WHAT TO WORK ON —
In the essay on imaginary relationships, explain why the writer calls the relationship with the man who introduced the book The Game an imaginary one. Use one to three sentences.

TEXT —
Imaginary Relationships

I started to like boys in middle-school, but I had no idea how to deal with them. In high-school, I liked boys who were “out of my league”. In university, I had started to have some success with boys and even dated a couple. However, I never had consistent success and still had no idea how to deal with boys. During this time, I became friends with a girl who was in a similar boat. We often talked about how guys would show interest and even go on a date or two but neither of us could move it to the next level. I used to call myself a dateless wonder because although I was attractive enough and I met guys that seemed interested, I could never secure a bonafide boyfriend. Then there would be the things we would tell ourselves like: “he really likes me, it’s just bad timing”. The things we, women, tell ourselves about why boys won’t date us. In my final year of school, I did manage to secure a boyfriend and we dated for 1 1/2 years. Then when I moved to my current city, I was once again single.

I went back to my practice of telling myself little stories about innuendos and emotional connections that essentially amounted to nothing in the way of relationships. I got into an imaginary relationship with a guy. It was imaginary because he lived far away and our relationship consisted of a weekend flirt-fest and then a series of emails mostly initiated by me. It finally has settled into a Facebook friendship and remains so to this day. As I often say that everything has it’s purpose in our life journey, he introduced me to the book The Game by Neil Strauss. It introduced me to the world of pick-up artists. I decided if men can do this women can do this better, but I had to be smart. If men were made to want to pick-up women then the trick is to get men to want to pick me up. I realized I had been making it too easy for men. I needed to make them come to me. The first decision I made was no more imaginary relationships. Meaning: if a man doesn’t ask me out and make his intention clear then he is invisible to me. It was a significant change in my thinking around men and I still see women all around me making this same mistake. Grown women in the 40s and 50s! I think this is the #1 reason most single women cannot secure a relationship.

Going back to my friend from my university days. I remember one story she had about a boyfriend she had had who she broke up with briefly and another girl swooped in. In my friends mind, this girl was “the other girl” since my friend felt the boy was really in love with her but the other girl was controlling him and wouldn’t let him leave. When I apply my new way of thinking, it was my friend whose thinking was wrong. It doesn’t matter why her ex-boyfriend wouldn’t leave his girlfriend and it doesn’t matter if he was in love with my friends. At the end of the day, he was in a relationship with that girl and my friend was in an imaginary relationship with him. A relationship that didn’t exist. I think the boy and “the other girl” ended up getting married which shows how unproductive my friends thinking was. Instead of being engaged in an imaginary relationship with him, my friend would’ve been much farther ahead to look for another boy she could actually date.

SUPPLIED RECORDS —
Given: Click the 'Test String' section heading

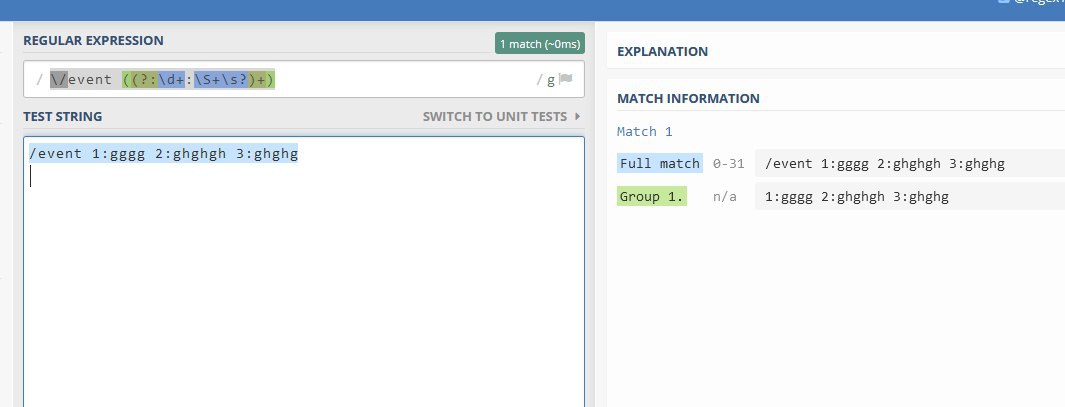Looking at the screenshot, I should pos(62,117).
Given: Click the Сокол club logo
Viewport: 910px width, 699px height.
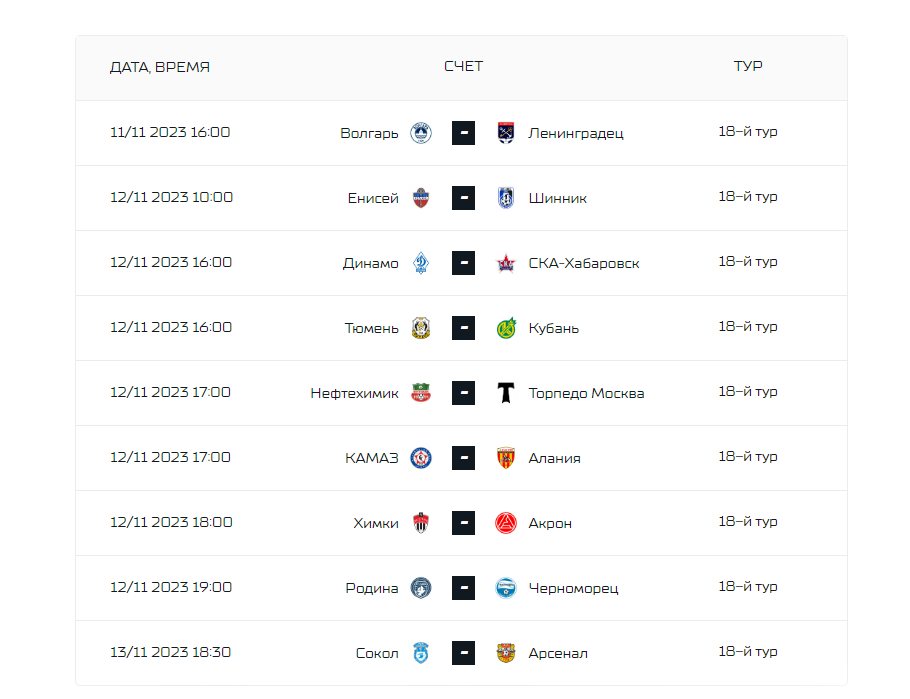Looking at the screenshot, I should click(421, 653).
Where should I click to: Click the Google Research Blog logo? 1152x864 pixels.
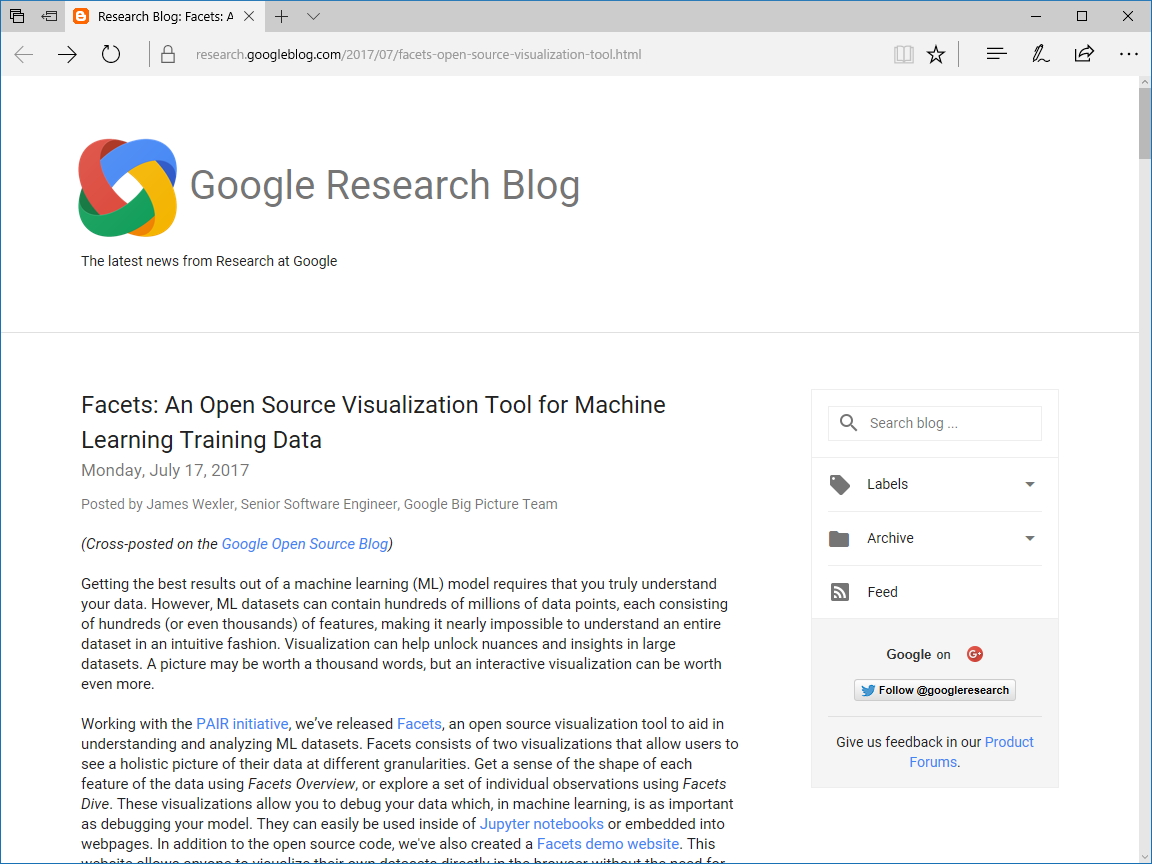(127, 187)
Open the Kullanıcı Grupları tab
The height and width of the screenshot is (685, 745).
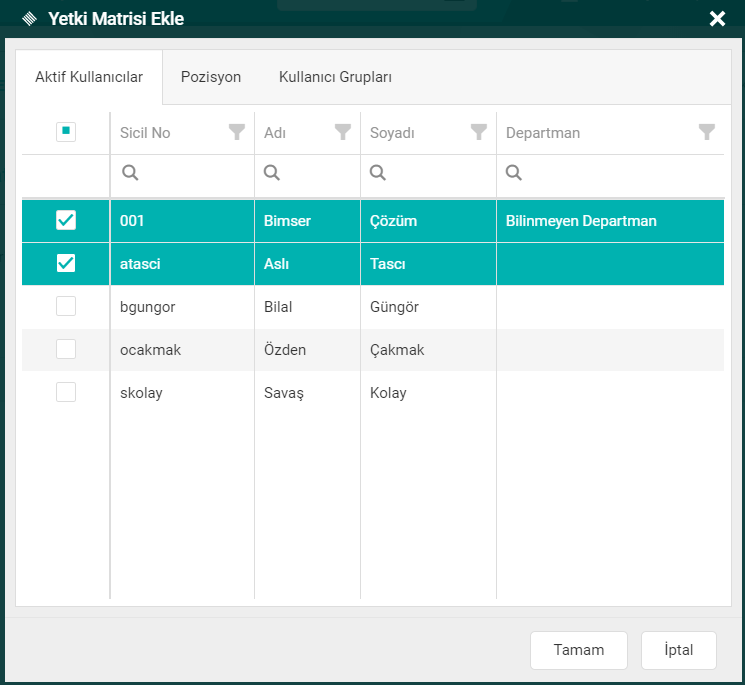pyautogui.click(x=335, y=77)
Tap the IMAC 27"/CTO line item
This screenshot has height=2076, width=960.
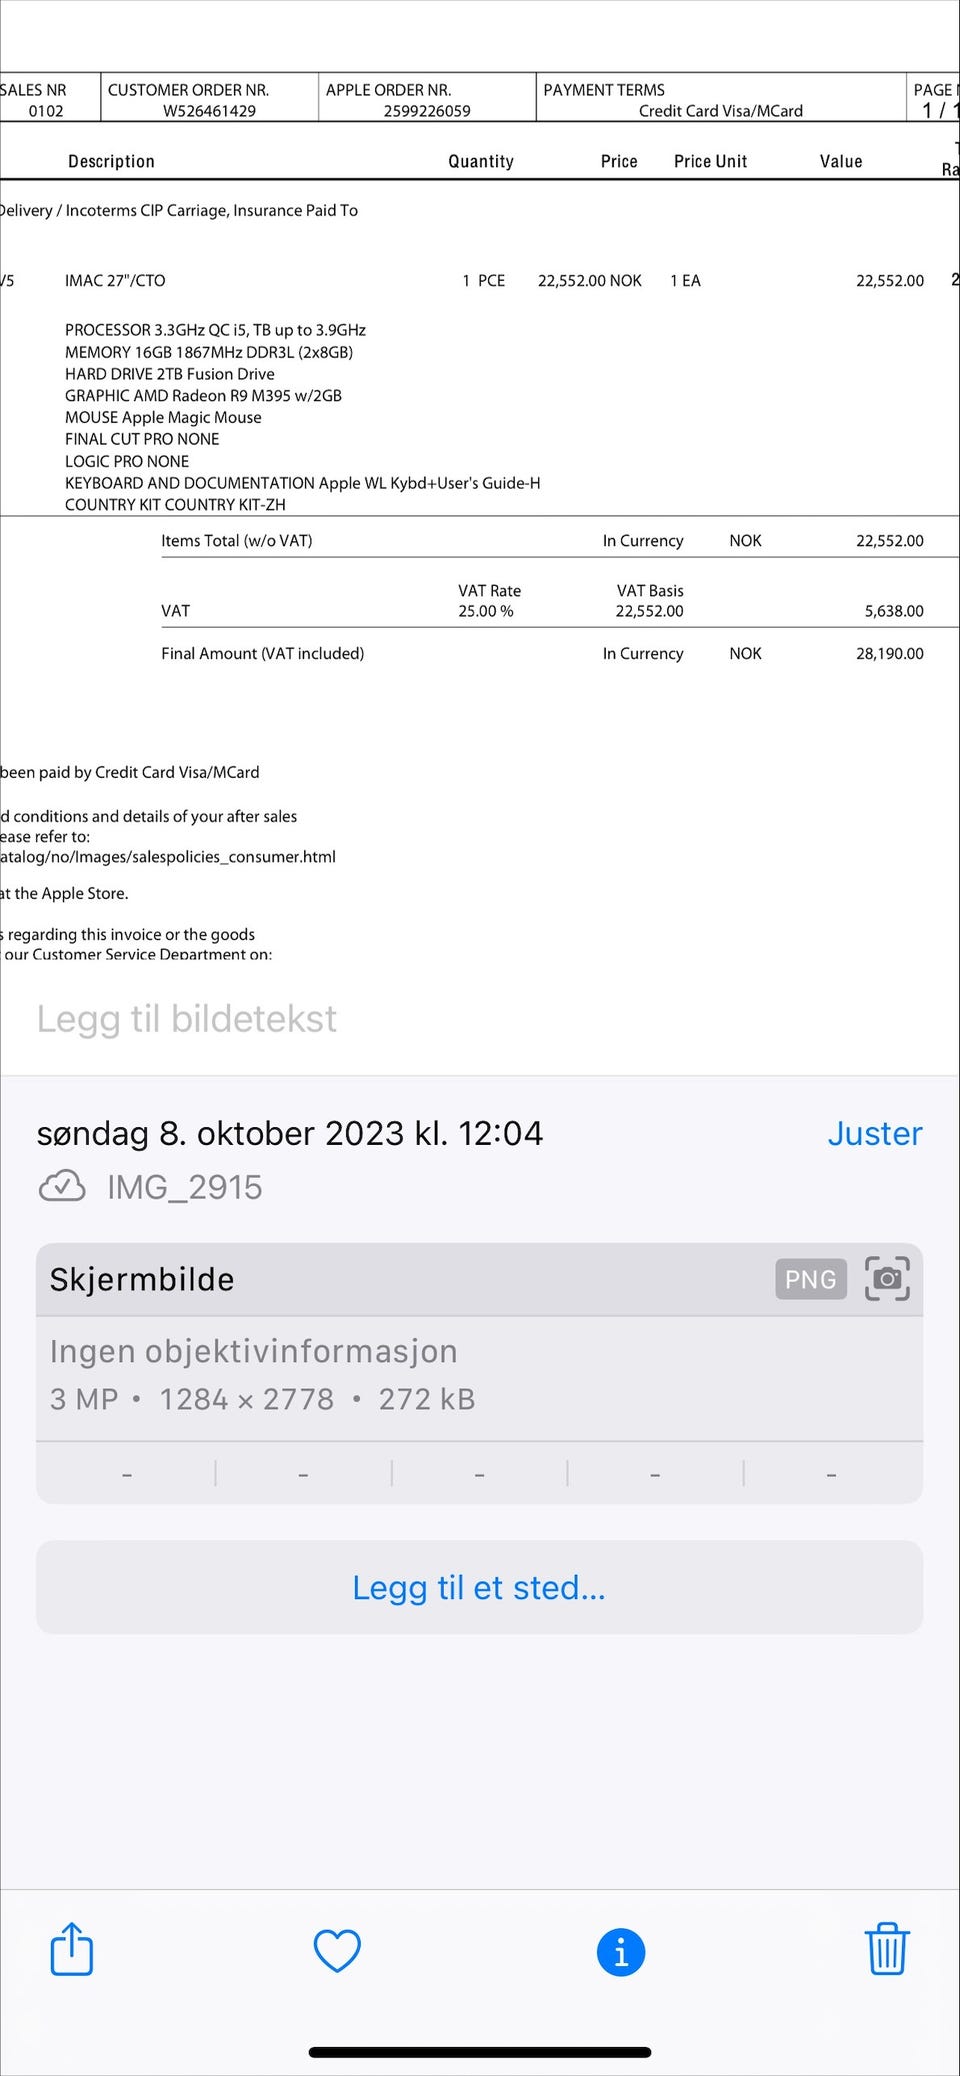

RESULT OF THIS EXERCISE —
The writer calls it imaginary because the man lived far away. The relationship consisted only of a weekend flirt-fest followed by a series of emails, most of which the writer initiated.